These are the first three volumes of the autobiography of Hazel, the child of a great romance between two people from different species. Her birth is something of a miracle, because no one was sure it was biologically possible – she is born with the beginnings of her mother’s wings and her father’s horns. More than that, the two species, originally from the planet Landfall and its moon Wreath, have been locked for centuries in bitter warfare that has spread to the whole galaxy. It’s an interstellar Romeo and Juliet in which the lovers don’t die, at least not before they’ve had a baby.
So it’s a mixture of science fiction and fantasy that wouldn’t be out of place as an extended Doctor Who narrative, though it includes a lot more physical and verbal grossness than would ever happen around the Tardis – male genitals can rarely have been portrayed as repulsively as in the images of the giant Fard in Volume 2, and the characters swear like troopers or inner-city hipsters.
Volume 1 begins with Hazel’s birth and ends with her paternal grandparents materialising on the young family’s organic, sentient spaceship, with a lot of bang-bang, kiss-kiss, magic and gore in between, as the lethal emissaries of several powerful organisations are out to kill Hazel’s parents and capture the baby.

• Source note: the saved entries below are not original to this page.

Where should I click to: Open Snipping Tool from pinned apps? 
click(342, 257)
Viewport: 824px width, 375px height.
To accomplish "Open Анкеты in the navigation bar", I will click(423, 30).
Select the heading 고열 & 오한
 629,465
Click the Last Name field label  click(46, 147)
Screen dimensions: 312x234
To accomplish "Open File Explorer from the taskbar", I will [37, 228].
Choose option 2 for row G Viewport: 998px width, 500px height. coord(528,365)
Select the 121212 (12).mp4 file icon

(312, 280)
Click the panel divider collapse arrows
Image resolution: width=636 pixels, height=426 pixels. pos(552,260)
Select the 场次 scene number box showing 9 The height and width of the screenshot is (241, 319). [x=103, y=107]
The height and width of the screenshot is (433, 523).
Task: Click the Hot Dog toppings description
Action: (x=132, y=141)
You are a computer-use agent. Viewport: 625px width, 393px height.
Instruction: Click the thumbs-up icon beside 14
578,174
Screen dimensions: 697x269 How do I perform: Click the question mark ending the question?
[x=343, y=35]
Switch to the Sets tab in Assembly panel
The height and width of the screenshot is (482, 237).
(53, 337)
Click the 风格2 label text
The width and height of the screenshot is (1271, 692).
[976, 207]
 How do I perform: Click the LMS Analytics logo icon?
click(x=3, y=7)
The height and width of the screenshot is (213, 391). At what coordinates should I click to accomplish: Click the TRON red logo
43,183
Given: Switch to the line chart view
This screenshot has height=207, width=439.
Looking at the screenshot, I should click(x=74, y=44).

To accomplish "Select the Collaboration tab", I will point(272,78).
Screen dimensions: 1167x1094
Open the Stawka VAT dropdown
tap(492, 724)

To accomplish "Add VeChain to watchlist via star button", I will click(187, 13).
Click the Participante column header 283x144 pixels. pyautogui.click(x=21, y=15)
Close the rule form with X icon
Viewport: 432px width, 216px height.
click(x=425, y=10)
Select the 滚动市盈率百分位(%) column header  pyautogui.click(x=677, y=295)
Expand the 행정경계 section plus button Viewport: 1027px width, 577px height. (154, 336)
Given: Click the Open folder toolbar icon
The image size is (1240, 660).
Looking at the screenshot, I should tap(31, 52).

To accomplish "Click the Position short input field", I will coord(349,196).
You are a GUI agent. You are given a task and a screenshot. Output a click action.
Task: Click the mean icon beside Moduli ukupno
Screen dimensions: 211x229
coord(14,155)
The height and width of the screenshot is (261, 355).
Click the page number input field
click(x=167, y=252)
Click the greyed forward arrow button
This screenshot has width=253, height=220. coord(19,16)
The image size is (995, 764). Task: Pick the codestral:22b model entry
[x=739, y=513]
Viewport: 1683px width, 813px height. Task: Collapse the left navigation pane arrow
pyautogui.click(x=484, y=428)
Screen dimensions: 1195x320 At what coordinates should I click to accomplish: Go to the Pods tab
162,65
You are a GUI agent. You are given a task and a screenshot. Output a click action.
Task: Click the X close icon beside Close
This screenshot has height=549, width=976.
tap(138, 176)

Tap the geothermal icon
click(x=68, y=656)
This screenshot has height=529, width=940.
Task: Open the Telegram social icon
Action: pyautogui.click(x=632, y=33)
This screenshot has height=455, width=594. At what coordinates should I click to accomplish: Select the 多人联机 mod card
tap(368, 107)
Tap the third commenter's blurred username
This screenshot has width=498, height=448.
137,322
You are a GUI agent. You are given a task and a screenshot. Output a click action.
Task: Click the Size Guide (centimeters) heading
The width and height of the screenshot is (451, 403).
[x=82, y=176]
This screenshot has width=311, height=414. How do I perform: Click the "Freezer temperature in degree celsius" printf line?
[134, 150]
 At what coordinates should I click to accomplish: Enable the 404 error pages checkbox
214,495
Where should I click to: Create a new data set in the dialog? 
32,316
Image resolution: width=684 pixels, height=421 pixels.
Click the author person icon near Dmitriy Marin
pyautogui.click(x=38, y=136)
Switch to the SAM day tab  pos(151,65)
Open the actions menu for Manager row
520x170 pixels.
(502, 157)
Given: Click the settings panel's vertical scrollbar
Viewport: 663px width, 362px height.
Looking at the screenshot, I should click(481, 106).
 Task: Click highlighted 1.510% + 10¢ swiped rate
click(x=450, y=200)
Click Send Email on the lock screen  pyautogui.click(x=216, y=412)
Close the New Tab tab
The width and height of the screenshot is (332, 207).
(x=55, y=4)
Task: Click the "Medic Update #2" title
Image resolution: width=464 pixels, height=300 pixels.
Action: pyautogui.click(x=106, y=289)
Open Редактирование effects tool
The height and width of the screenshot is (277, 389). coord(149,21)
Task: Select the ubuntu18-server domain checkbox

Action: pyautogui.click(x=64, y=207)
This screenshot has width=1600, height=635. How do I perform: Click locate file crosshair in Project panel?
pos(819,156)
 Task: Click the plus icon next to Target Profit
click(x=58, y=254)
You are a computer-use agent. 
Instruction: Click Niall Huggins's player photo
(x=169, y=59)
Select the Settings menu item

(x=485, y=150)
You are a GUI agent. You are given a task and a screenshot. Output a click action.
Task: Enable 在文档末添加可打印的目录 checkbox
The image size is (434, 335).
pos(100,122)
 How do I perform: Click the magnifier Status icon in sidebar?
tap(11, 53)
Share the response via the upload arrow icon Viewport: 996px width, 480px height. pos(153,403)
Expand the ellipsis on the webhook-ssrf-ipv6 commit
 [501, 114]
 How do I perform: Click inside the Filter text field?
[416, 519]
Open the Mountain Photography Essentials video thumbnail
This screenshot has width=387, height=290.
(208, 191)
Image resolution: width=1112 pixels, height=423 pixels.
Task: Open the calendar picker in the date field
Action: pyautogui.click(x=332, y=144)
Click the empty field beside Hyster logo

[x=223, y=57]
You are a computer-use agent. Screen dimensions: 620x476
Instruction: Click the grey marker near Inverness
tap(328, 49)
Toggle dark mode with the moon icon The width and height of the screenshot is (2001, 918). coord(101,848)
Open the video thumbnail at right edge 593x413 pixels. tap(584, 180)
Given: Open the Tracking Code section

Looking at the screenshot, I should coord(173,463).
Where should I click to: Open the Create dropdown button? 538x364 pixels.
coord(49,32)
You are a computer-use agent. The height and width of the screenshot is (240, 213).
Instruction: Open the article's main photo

In Volume 2, the chase continues. There are flashbacks to the parents’ courtship and the refreshingly frank conversation that followed hard on the moment of conception. Back in the present, the plot thickens when, among other things, Hazel’s father’s jilted fiancée joins forces with a mercenary named The Will, a planet turns out to be a giant egg (which hatches), and they visit someone who is either the wisest person in the universe or a hack romance writer.
By the end of Volume 3, Hazel – now a toddler – is miraculously still alive, along with her parents, her grandmother and her spectral babysitter. The cast of interesting characters, both allies and enemies, has expanded, as has the tally of dead bodies and ingenious monsters in their wake.
The first two of these books were a birthday present from a son who knows I’m interested in comics. I had misgivings. Having recently faced the fact that super-heroes are inherently boring, I was half expecting a similar epiphany about science fiction/fantasy comics. But no, these books are witty, warm, interestingly plotted, well-paced, and at heart sweet. (I say ‘at heart’ because the frequent nakedness, swearing and superficial cynicism do a good job of protecting the warm, soft, even idealistic core of the narrative.)
I also had misgivings about the art. But once you accept the demands of the genre, which evidently include a quota of garishness and bare flesh, Fiona Staples’ visuals are brilliant. I particularly like the way our heroine, Hazel’s mother, is lithe, tough, gorgeous, and fiercely maternal.
So I spent my own good money on the third book, which just arrived in Sydney’s Kinokuniya this week. Given that the story is narrated by Hazel in what sounds like a young adult voice, I imagine the series has another 20 or so years to cover. It’s coming out in monthly instalments, of which these three volumes cover the first 18. There’s an interesting interview with Brian K Vaughan on the Comic Book Resources site, which incidentally draws attention to a couple of details in Fiona Staples’ images that I hadn’t noticed, but that definitely move the story over into Mature Readers Only territory.